-
The Currency Act was passed to prohibit and restrict the Colonial legislature's ability to print and issue paper money. This act angered the colonies and meant that more money left the colonies than stayed in the colonies. -
The Sugar Act was passed by England as a seemingly easy way to get money. The Sugar Act raised taxes on imported goods in America that were not from England. In particular, it raised taxes on sugar and molasses which were imported from the Caribbean. The colonists were frustrated by this simply because of the act raised the prices they had to pay for sugar. -
The Stamp Act was an act that was passed to raise money from Britain. The Stamp Act required colonists to put a special stamp on any kind of paper.

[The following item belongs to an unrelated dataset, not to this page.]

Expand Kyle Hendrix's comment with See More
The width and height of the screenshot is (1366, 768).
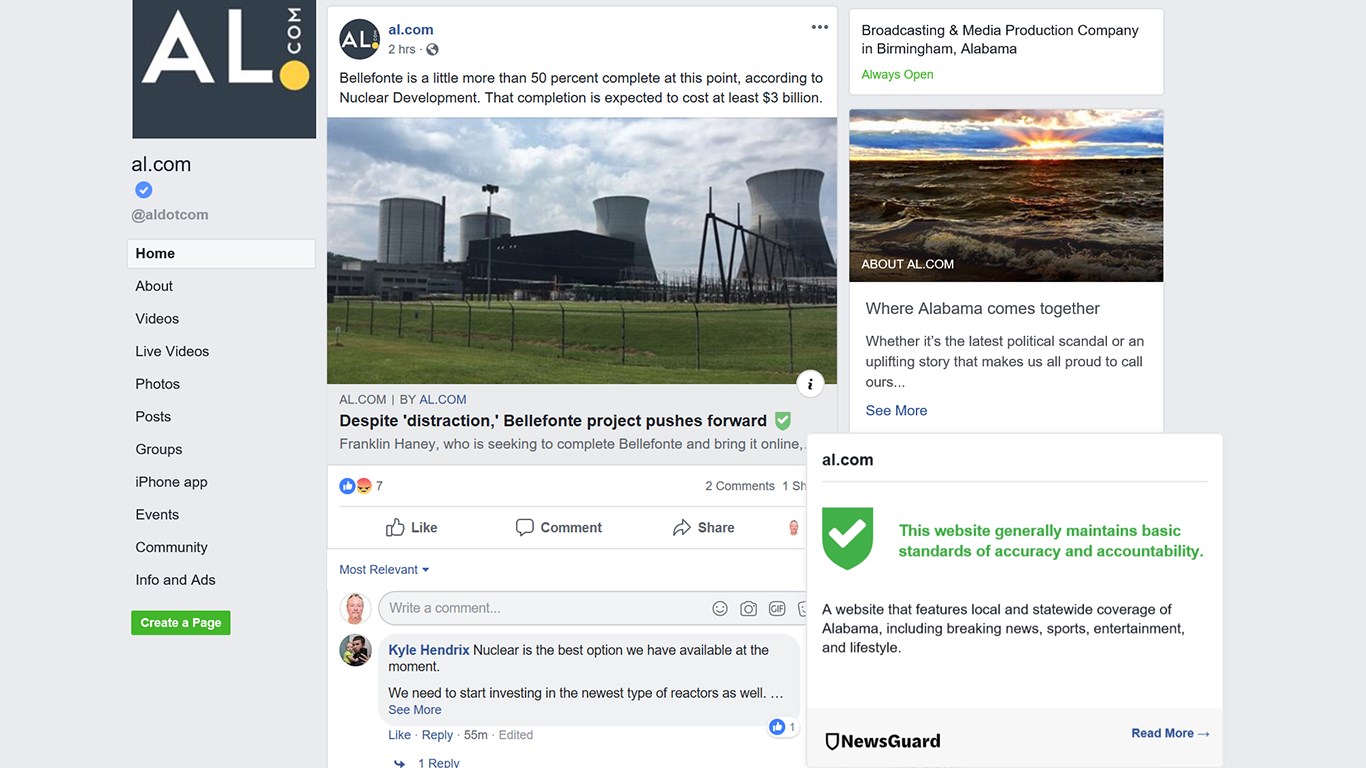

The stamps were sold by British officials. This act impacted every colonist, especially those who used paper frequently like journalists, writers, etc. Colonists did not want to spend money on these unreasonable stamps and they were enraged by the fierce punishments they faced when they did not comply with the act. -
The Townshend Act increased taxes on imported goods and gave British naval courts the power to rule over smuggling cases. The taxes increased the prices of glass, lead, paint, tea, and paper. Since Americans relied heavily on smuggling to avoid taxes, the new regulations of smuggling angered the colonists even more. -
The Tea Act was passed as a way to bail out the British East India Company. The East India Company had been struggling with sales, but with the help of the new Tea Act, Americans would be forced to buy their tea. This meant the British had an unfair advantage over the colonial people. In response to this act, many boycotted the tea. This act also led to the Boston Tea Party.